Rappelons néanmoins au préalable que le droit de dissolution n’est contraint que par un formalisme minimal et peut ainsi être usé de façon quasi discrétionnaire par le Président de la République. Seules s’imposent à lui l’obligation de consulter certaines autorités (Premier ministre et présidents des deux assemblées), dont on a vu, en 2024, qu’elle n’était encadrée d’absolument aucune forme, ainsi que l’interdiction de prononcer une nouvelle dissolution dans l’année qui suit les élections législatives consécutives à une première. Ainsi, depuis le 8 juillet 2025 à 0 heure, Emmanuel Macron peut dissoudre l’Assemblée nationale à tout instant.
Alors que la dissolution ne peut désormais plus être une solution pour adopter un budget, les députés seront confrontés à un sérieux dilemme
Néanmoins, depuis le 9 novembre et, à fortiori, à compter du 16 novembre, une dissolution devient beaucoup plus complexe à organiser. En effet, l’article 12 de la Constitution prévoit que les élections doivent avoir lieu 20 jours au moins et quarante jours au plus, après qu’elle a été décrétée. Ainsi, si elle est prononcée d’ici samedi, les élections auraient lieu au plus tôt les 7 et 14 décembre. Si elle est prononcée à compter de dimanche 16 novembre, elles auront lieu au plus tôt les 14 et 21 décembre.
Or, alors que nous n’avons pas encore adopté le budget pour 2026, il est impératif qu’une solution budgétaire soit trouvée avant le 31 décembre. Elle peut passer par une loi spéciale, comme l’an passé, ou par une ordonnance, sous certaines conditions.
Le même article 12 de la Constitution impose, en cas de dissolution, que la nouvelle Assemblée se réunisse, de droit, le deuxième jeudi qui suit son élection. L’objet de cette première réunion est d’élire son Président, puis de désigner les différentes instances. Dans l’hypothèse d’une dissolution prononcée d’ici samedi et d’élections organisées les 7 et 14 décembre, cette première réunion aurait lieu… le jeudi 25 décembre ! À défaut, si la dissolution est prononcée ensuite, cette première réunion ne pourra pas avoir lieu avant le 31 décembre.

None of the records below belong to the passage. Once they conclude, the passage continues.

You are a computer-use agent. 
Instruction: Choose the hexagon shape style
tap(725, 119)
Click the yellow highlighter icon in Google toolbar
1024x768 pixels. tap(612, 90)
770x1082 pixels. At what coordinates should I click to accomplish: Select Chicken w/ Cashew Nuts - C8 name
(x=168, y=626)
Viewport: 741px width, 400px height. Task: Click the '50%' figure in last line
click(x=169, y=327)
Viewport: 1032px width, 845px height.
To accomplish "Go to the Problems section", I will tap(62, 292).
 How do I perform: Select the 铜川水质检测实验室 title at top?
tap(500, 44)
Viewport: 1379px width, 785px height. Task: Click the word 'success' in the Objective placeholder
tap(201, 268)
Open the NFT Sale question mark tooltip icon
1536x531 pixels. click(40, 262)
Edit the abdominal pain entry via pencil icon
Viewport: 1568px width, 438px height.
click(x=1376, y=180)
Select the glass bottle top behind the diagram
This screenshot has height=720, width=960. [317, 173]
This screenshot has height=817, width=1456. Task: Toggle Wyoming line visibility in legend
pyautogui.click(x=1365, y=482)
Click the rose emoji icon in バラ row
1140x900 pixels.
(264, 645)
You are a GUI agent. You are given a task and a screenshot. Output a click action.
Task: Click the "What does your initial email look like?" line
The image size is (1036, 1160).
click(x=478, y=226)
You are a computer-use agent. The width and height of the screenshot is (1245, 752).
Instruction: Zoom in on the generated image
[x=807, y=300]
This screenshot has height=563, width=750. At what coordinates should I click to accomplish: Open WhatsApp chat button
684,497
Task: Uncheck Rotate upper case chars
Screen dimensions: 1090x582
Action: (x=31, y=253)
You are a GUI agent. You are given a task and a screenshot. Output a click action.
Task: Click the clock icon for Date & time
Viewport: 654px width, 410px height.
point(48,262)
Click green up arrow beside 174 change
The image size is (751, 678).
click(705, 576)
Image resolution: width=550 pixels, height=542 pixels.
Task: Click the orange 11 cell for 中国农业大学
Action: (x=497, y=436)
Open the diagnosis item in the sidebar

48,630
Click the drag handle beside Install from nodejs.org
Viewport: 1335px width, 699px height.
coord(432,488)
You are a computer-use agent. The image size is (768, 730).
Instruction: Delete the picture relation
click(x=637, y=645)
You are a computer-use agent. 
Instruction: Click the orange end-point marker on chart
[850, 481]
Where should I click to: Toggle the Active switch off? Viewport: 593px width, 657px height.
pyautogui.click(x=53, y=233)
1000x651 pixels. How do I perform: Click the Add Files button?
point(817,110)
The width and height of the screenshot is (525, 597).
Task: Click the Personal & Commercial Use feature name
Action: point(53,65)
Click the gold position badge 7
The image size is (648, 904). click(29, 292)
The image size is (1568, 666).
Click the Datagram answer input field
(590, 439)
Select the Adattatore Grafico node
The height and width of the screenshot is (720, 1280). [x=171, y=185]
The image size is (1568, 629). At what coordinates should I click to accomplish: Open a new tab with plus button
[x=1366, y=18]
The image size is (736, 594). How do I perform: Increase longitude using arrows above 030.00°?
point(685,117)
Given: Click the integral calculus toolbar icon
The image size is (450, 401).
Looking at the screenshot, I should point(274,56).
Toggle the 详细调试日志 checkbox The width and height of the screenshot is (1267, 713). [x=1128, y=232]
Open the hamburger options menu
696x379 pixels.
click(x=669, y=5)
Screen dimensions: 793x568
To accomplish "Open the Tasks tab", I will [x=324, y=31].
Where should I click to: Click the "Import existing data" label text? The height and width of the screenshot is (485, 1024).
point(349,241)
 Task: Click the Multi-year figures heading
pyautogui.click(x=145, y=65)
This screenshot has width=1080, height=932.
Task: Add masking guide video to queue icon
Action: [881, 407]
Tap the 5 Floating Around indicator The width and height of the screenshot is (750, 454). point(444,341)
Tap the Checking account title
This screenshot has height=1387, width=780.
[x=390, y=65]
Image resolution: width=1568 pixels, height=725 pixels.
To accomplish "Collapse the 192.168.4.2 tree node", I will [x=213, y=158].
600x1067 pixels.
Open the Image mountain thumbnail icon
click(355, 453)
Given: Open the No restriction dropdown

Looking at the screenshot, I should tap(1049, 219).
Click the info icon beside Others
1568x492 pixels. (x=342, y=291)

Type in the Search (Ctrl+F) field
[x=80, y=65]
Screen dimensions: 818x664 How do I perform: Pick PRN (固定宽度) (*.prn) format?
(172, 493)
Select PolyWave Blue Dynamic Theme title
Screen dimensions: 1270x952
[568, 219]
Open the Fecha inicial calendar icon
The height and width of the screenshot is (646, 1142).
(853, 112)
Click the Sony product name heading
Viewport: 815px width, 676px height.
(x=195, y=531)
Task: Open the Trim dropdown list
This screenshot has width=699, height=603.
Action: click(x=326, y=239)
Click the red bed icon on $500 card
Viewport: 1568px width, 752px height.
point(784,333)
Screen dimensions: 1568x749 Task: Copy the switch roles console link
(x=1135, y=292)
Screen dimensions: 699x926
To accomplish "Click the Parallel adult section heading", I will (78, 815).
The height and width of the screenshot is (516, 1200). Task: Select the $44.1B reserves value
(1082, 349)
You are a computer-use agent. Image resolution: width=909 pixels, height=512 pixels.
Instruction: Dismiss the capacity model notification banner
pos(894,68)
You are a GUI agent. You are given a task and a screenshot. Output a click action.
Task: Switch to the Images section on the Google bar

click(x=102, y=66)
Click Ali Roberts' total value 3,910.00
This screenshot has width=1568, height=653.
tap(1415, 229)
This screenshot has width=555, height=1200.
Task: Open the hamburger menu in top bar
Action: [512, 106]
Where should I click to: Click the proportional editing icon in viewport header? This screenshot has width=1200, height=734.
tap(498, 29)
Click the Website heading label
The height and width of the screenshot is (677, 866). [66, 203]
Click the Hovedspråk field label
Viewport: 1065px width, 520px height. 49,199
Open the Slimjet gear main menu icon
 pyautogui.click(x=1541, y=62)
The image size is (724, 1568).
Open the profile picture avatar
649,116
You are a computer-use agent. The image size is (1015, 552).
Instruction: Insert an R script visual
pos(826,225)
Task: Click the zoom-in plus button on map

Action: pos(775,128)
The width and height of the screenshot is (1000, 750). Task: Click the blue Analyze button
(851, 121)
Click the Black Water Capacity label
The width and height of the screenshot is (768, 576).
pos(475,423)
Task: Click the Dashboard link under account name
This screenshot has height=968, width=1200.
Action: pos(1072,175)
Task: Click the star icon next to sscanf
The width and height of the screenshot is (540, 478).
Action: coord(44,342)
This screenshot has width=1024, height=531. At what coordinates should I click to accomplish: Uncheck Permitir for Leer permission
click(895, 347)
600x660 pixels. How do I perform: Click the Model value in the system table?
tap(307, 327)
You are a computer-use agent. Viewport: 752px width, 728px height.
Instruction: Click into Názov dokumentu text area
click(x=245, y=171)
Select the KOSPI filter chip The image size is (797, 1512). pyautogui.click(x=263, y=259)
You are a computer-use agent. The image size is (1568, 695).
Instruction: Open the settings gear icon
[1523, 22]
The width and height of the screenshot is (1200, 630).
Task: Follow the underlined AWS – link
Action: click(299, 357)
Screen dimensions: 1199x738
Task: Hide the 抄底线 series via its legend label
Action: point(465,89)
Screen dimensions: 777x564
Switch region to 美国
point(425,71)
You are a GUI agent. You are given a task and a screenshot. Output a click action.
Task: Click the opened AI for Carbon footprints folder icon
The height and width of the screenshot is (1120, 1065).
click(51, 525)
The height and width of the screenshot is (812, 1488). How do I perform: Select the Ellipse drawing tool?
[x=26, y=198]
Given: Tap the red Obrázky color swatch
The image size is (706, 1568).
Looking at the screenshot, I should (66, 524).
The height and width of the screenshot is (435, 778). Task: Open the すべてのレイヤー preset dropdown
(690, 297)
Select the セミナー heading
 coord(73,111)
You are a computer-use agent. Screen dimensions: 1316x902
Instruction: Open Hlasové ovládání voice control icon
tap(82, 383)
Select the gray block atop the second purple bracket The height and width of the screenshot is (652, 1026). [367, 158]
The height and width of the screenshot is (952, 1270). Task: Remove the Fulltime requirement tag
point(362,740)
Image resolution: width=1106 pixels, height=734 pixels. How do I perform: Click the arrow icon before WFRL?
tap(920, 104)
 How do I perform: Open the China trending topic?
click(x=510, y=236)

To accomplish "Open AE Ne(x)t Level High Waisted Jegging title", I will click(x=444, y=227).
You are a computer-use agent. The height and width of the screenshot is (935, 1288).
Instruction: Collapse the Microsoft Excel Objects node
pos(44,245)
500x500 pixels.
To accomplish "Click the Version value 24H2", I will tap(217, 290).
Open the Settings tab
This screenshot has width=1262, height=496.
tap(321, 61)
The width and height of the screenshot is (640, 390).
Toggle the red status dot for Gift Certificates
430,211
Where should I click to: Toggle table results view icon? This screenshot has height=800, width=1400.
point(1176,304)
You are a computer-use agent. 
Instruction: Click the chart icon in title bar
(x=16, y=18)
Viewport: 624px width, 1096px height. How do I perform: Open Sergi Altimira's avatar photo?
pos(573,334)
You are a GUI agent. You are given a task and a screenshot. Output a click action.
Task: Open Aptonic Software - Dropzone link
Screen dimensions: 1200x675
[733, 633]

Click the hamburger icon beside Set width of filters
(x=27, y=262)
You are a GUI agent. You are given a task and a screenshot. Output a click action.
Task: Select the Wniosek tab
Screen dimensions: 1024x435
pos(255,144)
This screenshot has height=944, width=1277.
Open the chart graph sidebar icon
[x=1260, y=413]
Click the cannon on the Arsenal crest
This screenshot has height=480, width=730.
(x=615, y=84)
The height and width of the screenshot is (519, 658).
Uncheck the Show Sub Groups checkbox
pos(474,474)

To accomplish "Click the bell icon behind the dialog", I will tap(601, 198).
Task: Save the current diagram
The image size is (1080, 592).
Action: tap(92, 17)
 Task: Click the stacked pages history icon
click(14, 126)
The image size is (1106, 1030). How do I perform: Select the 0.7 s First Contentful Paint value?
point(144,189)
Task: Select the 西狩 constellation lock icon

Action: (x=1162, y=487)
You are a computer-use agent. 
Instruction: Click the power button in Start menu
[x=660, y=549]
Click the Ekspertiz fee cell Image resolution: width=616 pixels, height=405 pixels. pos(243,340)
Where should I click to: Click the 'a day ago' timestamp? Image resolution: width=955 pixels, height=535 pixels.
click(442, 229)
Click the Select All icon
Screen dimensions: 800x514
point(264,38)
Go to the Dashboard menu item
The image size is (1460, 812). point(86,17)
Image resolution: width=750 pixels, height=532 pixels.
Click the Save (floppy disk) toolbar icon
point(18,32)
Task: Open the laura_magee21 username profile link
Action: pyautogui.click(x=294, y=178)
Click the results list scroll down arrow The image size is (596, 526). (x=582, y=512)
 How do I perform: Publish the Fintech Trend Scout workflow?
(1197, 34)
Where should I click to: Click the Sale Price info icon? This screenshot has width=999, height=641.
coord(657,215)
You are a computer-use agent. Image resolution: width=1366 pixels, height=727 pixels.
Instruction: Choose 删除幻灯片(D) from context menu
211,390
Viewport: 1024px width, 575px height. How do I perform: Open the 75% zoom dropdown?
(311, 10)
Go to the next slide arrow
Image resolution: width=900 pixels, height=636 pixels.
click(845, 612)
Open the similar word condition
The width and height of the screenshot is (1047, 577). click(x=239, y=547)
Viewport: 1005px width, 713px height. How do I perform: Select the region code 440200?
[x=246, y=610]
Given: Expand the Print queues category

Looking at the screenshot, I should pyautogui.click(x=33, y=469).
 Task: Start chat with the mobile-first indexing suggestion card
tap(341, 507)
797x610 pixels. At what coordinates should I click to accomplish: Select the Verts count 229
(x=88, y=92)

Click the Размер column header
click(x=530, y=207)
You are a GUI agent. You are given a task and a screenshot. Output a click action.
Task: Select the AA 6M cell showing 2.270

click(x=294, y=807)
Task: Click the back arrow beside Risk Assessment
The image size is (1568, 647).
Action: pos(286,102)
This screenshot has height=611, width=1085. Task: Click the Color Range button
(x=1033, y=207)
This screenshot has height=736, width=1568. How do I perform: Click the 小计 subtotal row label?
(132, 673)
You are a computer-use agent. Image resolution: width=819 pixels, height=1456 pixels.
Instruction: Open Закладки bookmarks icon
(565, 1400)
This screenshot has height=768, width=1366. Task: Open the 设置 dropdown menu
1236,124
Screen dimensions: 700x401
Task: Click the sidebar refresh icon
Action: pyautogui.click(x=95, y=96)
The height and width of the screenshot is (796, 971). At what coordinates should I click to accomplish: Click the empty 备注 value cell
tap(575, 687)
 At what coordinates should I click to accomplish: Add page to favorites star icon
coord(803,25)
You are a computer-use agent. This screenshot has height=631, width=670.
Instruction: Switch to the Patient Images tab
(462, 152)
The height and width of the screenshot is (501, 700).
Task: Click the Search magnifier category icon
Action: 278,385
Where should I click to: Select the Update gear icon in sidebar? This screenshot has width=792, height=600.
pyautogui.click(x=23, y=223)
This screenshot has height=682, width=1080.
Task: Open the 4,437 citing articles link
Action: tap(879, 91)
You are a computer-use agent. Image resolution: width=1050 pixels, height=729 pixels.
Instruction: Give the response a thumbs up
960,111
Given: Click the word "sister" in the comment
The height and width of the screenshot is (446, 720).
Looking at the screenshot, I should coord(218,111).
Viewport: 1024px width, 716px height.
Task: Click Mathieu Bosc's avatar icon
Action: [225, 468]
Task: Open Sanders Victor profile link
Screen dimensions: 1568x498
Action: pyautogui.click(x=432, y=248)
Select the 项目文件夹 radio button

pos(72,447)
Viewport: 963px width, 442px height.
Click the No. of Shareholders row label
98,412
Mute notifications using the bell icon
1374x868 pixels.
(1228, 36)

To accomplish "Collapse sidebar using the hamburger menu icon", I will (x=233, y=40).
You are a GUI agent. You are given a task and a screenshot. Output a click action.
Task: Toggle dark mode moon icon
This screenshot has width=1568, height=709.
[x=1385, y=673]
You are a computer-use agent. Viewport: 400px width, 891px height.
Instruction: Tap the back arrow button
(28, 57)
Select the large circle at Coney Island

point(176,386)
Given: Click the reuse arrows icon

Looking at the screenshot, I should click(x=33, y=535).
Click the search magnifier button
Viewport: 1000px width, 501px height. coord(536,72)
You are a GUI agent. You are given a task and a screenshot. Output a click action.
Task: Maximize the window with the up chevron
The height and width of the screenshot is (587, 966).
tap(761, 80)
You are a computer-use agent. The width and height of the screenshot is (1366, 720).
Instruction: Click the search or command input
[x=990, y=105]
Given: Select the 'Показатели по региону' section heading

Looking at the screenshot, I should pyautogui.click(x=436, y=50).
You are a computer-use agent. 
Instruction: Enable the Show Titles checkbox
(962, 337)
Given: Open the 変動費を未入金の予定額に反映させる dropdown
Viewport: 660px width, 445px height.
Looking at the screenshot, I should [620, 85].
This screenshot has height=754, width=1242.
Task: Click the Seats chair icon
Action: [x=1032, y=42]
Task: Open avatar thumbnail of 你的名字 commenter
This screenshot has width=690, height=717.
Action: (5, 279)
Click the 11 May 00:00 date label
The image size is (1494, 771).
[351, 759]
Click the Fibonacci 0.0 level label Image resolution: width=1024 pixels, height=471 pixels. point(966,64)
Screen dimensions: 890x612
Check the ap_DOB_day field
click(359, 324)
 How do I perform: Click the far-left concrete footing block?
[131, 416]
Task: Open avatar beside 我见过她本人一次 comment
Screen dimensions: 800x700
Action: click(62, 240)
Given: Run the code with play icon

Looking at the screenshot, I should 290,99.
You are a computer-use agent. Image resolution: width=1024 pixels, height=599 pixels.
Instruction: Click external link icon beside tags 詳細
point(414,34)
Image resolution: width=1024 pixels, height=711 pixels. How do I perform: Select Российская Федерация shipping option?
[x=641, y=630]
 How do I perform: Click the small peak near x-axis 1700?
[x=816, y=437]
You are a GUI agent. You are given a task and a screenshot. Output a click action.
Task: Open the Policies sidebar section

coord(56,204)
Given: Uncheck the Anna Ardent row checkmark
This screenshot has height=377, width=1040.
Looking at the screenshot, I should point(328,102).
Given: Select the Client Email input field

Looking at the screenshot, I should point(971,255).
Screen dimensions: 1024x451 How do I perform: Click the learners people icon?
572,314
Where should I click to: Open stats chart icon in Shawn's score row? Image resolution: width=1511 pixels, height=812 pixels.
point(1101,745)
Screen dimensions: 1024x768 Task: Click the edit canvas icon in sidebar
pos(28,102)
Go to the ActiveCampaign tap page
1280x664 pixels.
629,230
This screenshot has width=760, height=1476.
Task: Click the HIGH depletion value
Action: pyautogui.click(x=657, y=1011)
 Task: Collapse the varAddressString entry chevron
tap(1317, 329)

Dans ce cas, le vote d’une loi spéciale, comme nous l’avons fait l’an dernier après la motion de censure contre le Gouvernement de Michel Barnier n’est plus envisageable, car il n’y a plus d’Assemblée nationale pour l’adopter et le Sénat n’est pas en mesure de le faire seul. En effet, la dissolution emporte la disparition immédiate de l’ensemble des députés composant l’Assemblée nationale dissoute (qui ne peuvent donc pas se prévaloir d’une quelconque possibilité de « gestion des affaires courantes », à l’instar d’un Gouvernement censuré).
Par conséquent, si l’Assemblée devait être dissoute à compter du 16 novembre et avant l’adoption définitive du budget, seule subsisterait la solution du recours aux ordonnances. Les articles 47 et 47-1 prévoient en effet que, si le Parlement ne s’est pas prononcé dans le délai de 70 jours (pour le budget de l’État) ou de 50 jours (pour le budget de la sécurité sociale), les dispositions du projet peuvent être mises en vigueur par ordonnance. Cependant, pour que cette solution puisse s’appliquer, il faut, d’une part, que le Parlement ne se soit pas prononcé. Donc qu’il n’ait pas émis un vote de rejet définitif sur les projets de loi concerné.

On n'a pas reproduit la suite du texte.